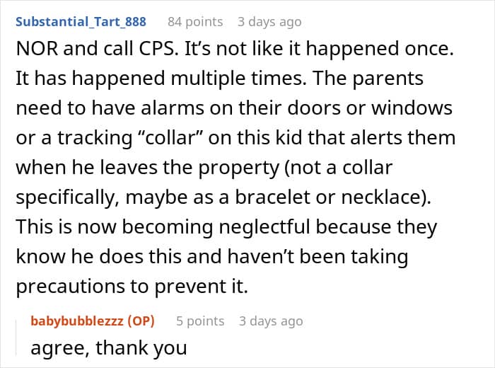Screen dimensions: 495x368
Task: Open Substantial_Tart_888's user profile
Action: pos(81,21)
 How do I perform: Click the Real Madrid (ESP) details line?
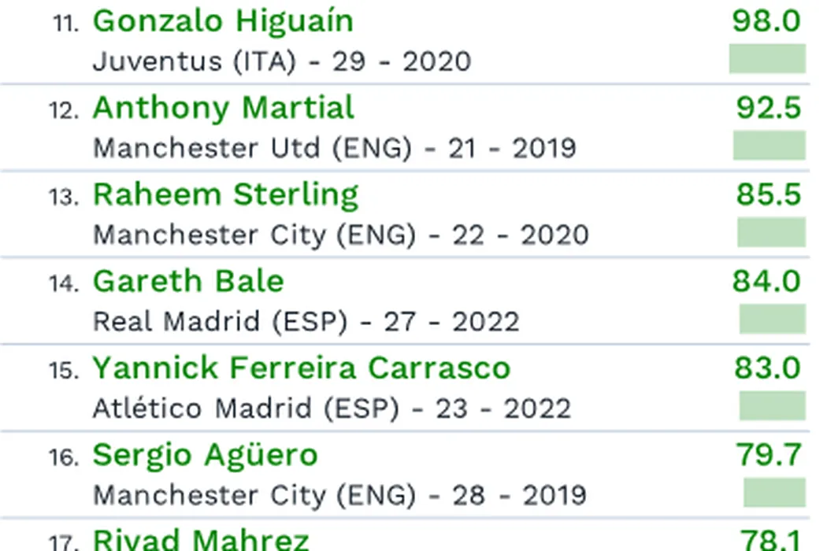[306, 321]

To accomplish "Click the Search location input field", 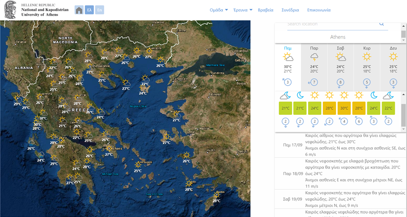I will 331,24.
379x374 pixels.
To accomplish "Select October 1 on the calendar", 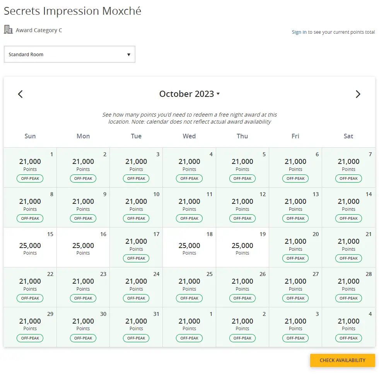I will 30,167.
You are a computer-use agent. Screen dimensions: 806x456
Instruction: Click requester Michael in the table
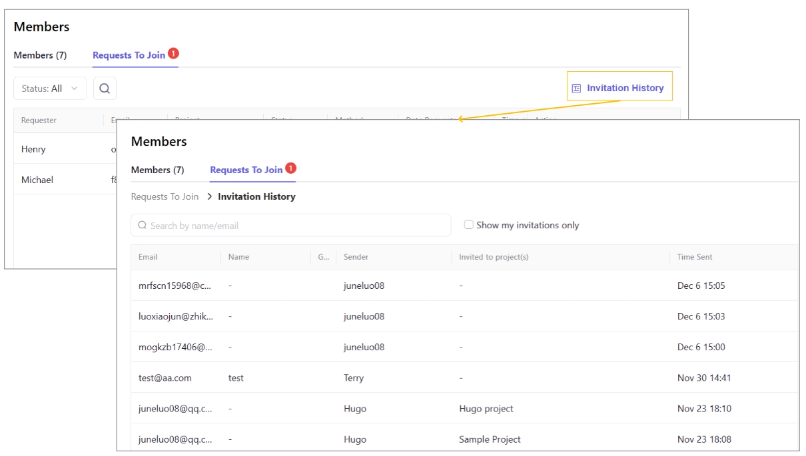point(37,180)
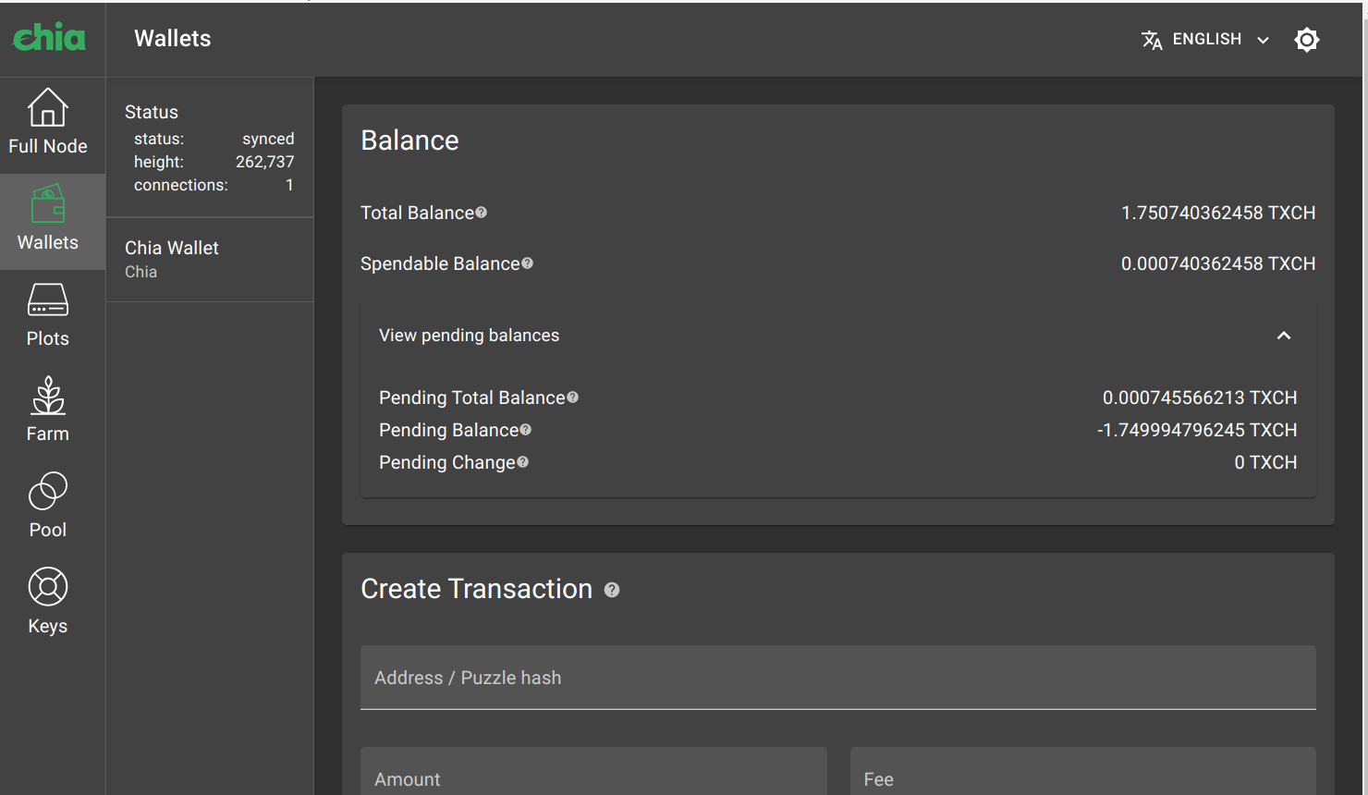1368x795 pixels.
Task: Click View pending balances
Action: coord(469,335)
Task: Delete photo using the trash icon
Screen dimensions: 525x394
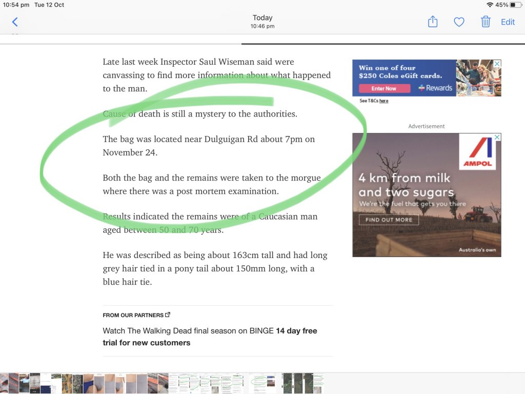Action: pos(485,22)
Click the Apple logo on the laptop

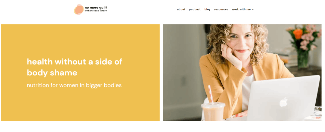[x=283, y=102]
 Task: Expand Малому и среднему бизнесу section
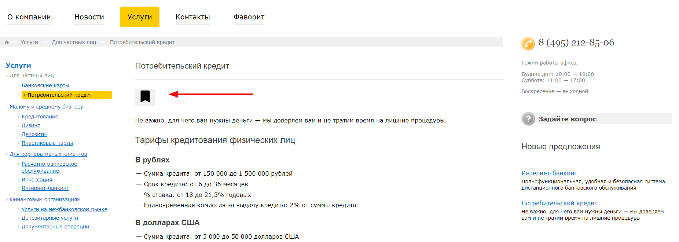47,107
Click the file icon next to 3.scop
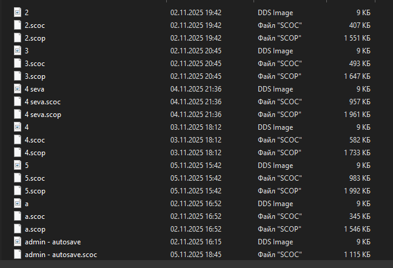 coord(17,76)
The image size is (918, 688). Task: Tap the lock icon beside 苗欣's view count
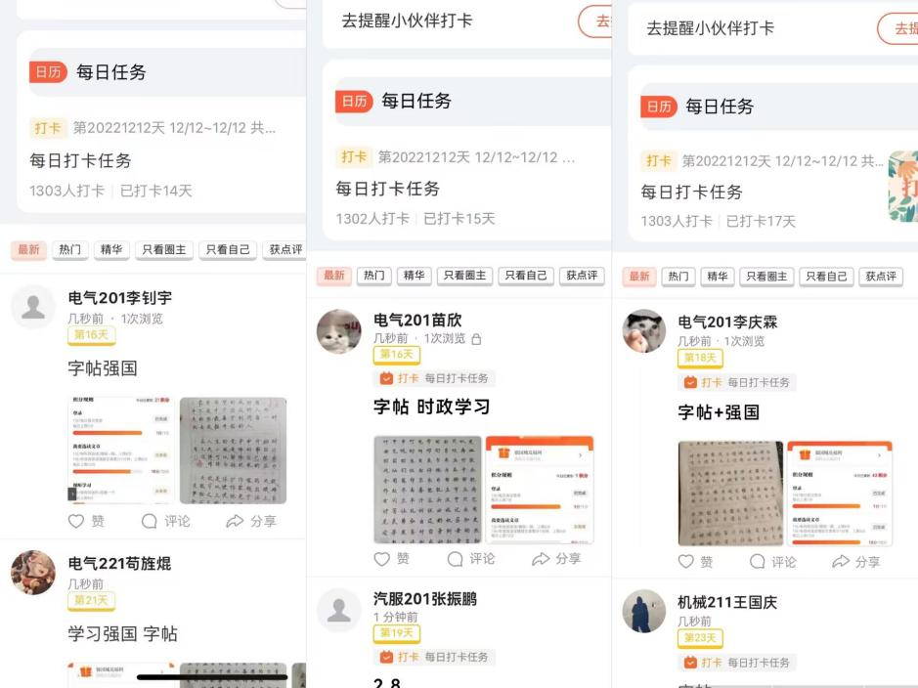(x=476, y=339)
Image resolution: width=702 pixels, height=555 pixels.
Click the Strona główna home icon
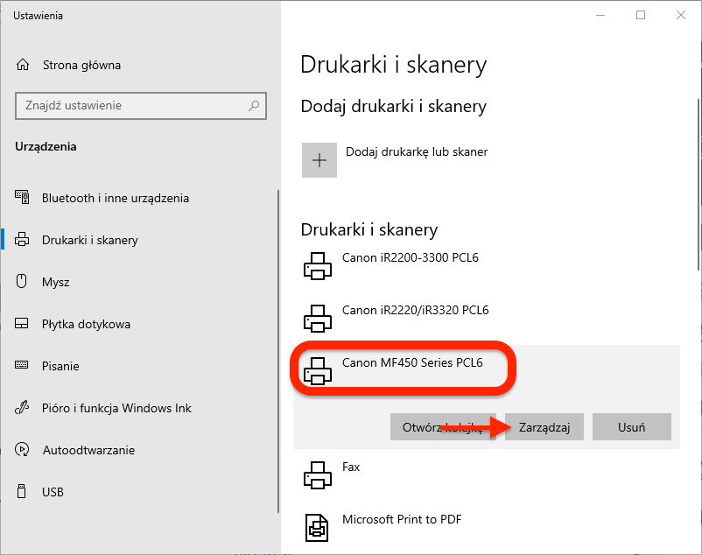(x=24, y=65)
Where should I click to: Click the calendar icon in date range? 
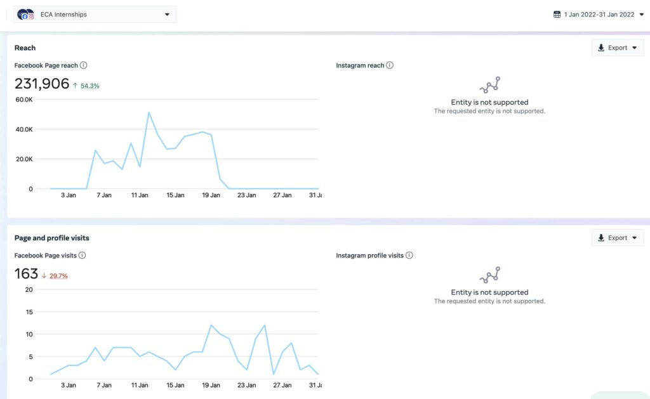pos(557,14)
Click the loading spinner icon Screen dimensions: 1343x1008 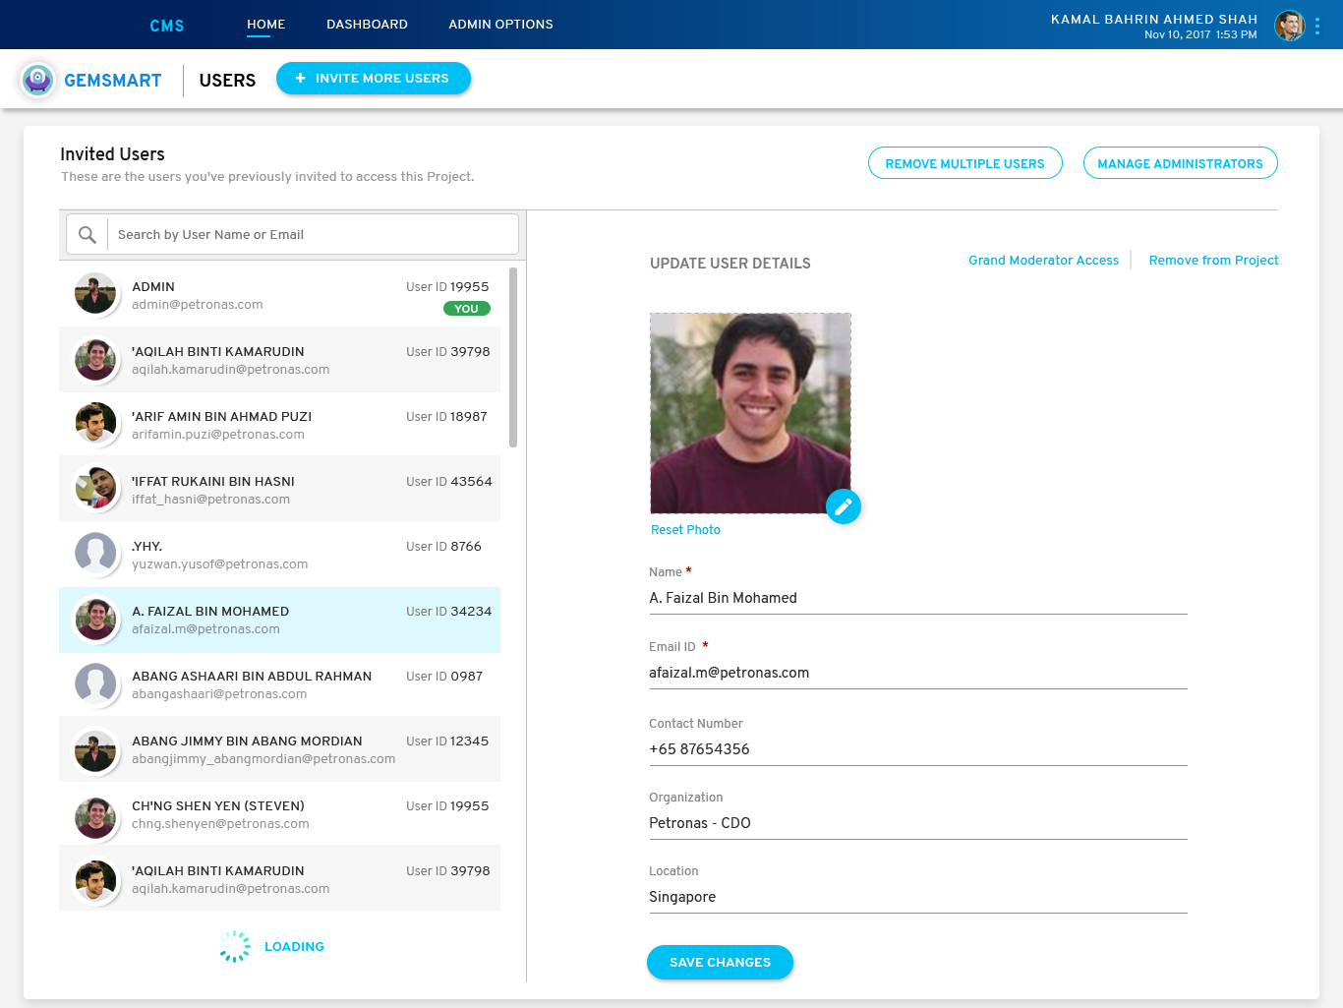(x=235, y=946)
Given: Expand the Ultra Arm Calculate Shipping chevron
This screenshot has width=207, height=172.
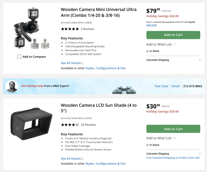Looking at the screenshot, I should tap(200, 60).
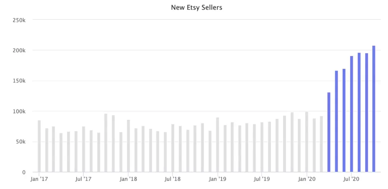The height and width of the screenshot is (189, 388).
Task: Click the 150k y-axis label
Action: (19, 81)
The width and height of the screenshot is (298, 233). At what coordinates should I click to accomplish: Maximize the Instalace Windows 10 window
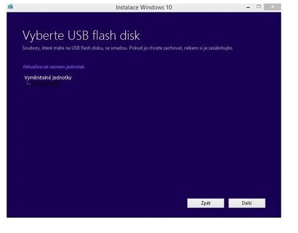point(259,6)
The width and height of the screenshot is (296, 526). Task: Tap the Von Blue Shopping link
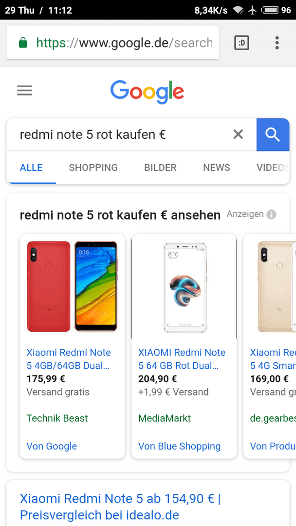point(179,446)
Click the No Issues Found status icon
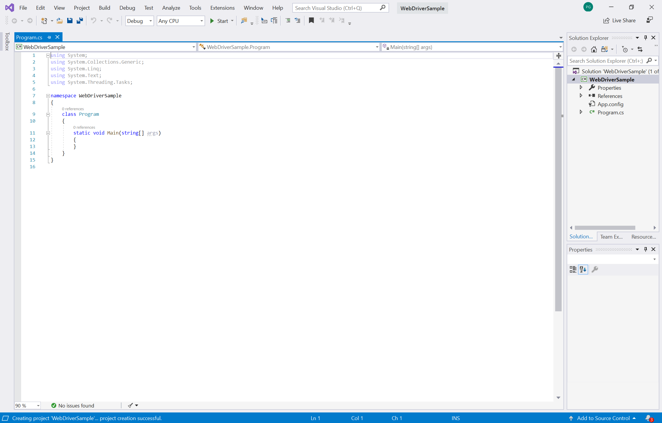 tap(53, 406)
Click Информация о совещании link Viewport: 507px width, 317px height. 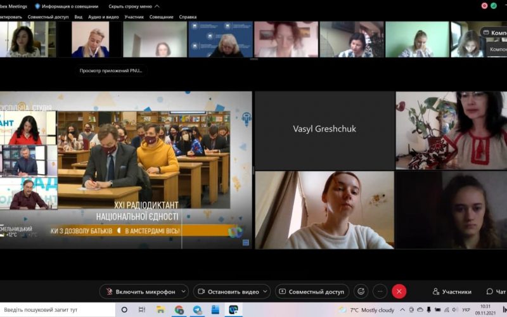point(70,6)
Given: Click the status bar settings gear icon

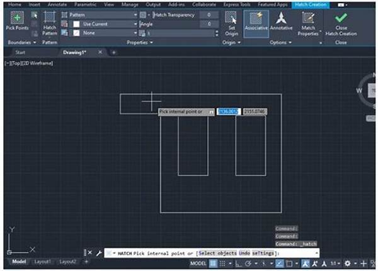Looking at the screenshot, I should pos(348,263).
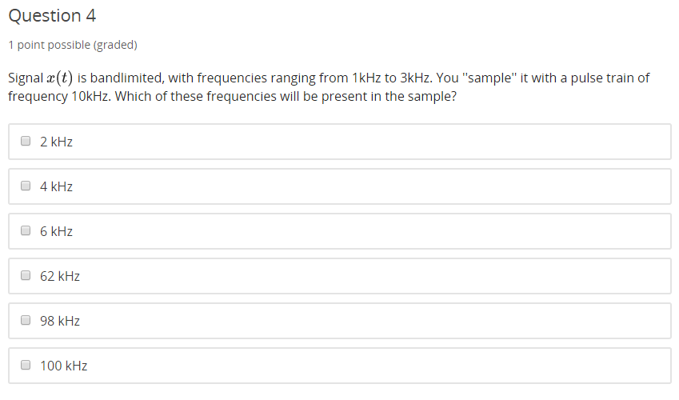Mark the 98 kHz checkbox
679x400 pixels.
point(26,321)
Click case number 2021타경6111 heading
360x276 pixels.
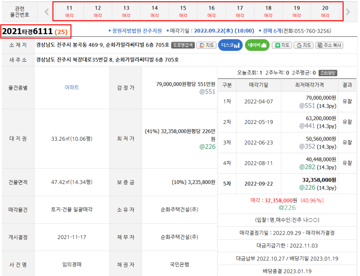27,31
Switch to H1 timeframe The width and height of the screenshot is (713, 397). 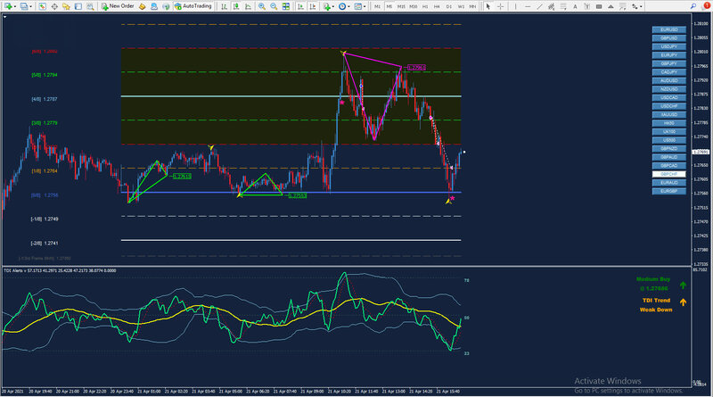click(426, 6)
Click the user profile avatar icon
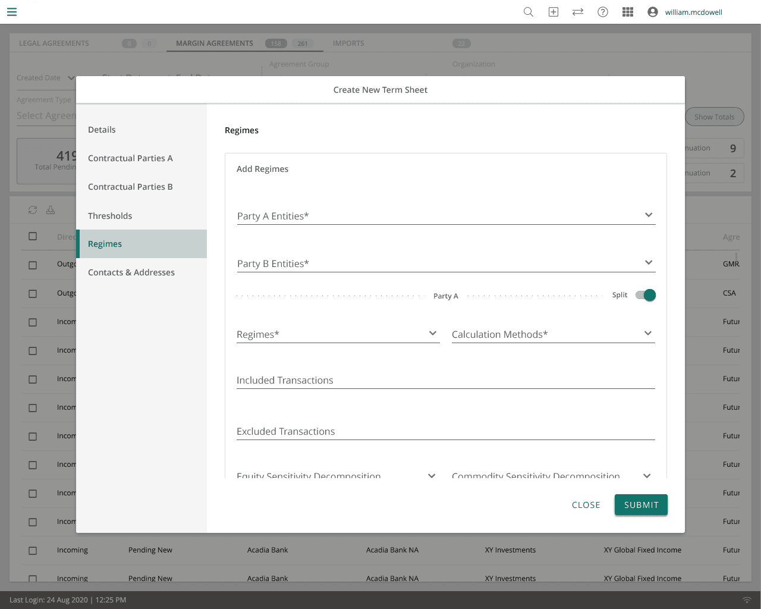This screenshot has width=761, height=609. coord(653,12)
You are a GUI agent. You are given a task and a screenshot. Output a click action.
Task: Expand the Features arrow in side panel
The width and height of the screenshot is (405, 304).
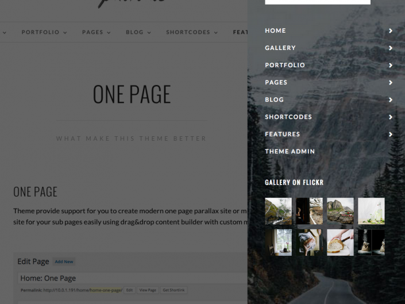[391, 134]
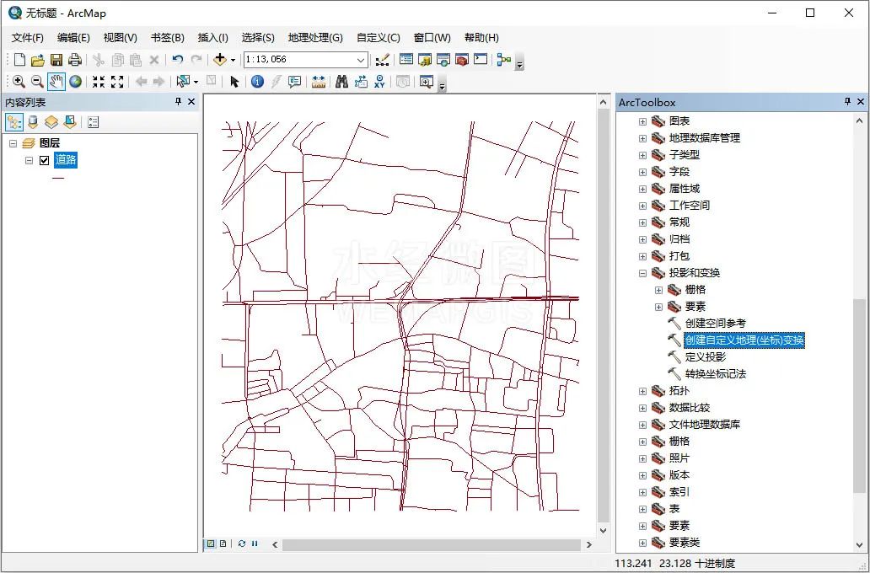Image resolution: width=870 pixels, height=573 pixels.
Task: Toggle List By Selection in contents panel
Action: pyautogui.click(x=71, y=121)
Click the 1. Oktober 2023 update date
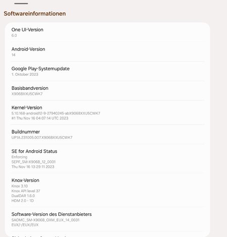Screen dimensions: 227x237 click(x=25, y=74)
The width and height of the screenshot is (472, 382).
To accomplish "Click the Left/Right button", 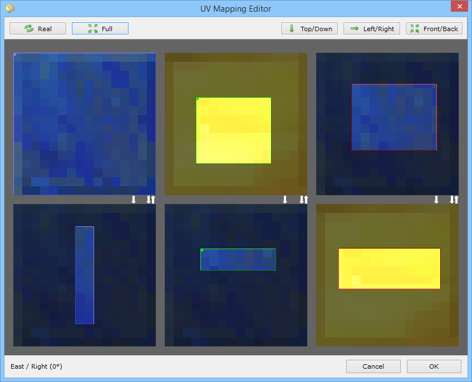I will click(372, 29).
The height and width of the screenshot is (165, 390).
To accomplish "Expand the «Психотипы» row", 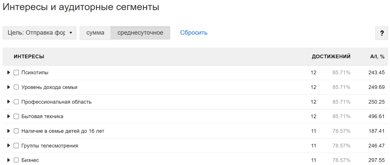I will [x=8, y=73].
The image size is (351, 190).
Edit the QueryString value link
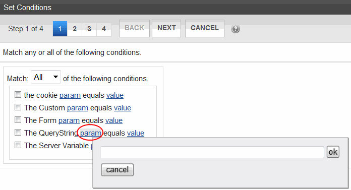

#### [PROBLEM TO SOLVE]
Your answer should consist of the lines from the material that contain "agent".

#### [WORKED SOLUTION]
You are a computer-use agent. Screen dimensions: 806x456
You are a GUI agent. You are given a task and a screenshot. Output a click action.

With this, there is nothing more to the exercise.